Naval Sabharwal, vice president - supply chain & logistics, Ramco Systems, remarked, “ASEAN economy is booming, nobody cares about forwarding, clearance or last-mile delivery, they just need end-to-end visibility. So Amazon and Alibaba have started blurring the lines on how the industry is structured. Each of these pillars of the industry has a different business model but platforms will enable them to provide integrated business models.”

He further added that there is some maturity among customers in the last three years on understanding the platform and that maturity curve is now very visible.

Commenting on the theme, ‘Shipment Management with a Local Flavour: Providing visibility and process automation for Indian importers and exporters’, Bhavik Chinai, CEO of Vamaship noted, “A vast majority of the shippers who we deal with are small and medium exporting houses and, and a lot of ecommerce clients. Our platform Vama E-com is a one-stop solution to interact with the freight forwarders which provides quotes and compares it.”

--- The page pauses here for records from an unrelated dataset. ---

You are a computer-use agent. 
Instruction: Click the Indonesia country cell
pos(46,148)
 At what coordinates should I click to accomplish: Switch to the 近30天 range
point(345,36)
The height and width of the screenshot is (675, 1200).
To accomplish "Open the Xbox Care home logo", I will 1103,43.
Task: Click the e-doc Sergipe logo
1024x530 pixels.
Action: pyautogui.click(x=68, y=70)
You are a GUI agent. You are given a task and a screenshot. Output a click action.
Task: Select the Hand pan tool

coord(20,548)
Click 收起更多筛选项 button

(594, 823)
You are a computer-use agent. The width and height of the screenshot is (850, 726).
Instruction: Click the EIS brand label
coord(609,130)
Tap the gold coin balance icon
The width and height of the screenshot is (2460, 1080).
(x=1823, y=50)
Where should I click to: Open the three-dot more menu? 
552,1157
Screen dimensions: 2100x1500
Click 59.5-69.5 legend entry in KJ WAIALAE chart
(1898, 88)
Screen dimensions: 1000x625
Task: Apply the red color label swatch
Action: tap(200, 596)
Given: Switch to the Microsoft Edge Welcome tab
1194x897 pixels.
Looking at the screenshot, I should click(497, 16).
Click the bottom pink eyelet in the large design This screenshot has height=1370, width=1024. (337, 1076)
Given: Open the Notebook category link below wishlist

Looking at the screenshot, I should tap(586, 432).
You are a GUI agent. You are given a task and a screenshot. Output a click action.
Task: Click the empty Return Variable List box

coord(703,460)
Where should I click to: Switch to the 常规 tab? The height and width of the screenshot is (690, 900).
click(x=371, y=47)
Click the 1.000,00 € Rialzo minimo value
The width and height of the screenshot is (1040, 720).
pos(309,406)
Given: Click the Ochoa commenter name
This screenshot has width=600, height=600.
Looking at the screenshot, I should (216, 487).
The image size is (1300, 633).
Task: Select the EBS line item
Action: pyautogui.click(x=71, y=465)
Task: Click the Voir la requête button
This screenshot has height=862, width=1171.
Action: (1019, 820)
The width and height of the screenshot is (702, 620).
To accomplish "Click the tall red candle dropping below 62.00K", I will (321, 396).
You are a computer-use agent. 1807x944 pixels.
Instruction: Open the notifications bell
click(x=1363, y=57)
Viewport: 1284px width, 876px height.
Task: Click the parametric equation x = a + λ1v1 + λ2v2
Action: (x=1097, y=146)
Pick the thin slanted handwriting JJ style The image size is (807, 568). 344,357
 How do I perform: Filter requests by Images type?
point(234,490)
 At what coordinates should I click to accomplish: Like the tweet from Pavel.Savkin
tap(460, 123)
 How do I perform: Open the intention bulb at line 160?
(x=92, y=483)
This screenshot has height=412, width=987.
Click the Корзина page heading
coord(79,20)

Continuing on similar lines, Liam Fitzpatrick, chief marketing officer (CMO) of Cogoport remarked, “From the perspective of the marketplace, we found it very useful to segment [sic] different types of users. The users have different behaviours of what they are looking for and how they are using the platform. We found that most of our early adopters tend to be people who are price sensitive. So quite often, they will be people who are moving large commodity volume. And we have also found that they are interested in getting some price visibility quickly. The other types of customers, we have tend to be slightly larger businesses having much less interest in getting a price quickly or never. Well, they are really interested in the process. So what we're finding is that more established businesses are slightly slower to adopt, but businesses where perhaps there is a second-generation coming into the business, there someone wants to mix things up a bit.”

The panel discussion brought up interesting conversations and observations such as plug-and-play software startups offer to the freight forwarding community; the technology platforms which act as a salesperson reducing customer acquisition costs; and how older players are opening up to technology once they realise that it is enabling them in all possible ways.

The event showcased the potential of technology to completely change the landscape of international freight movement by reducing reliance on manual processes and paper-based documentation for freight forwarders.

Among others that participated in the event were Adani Port, STEP, Delhivery, Shipwaves and Boxnbiz.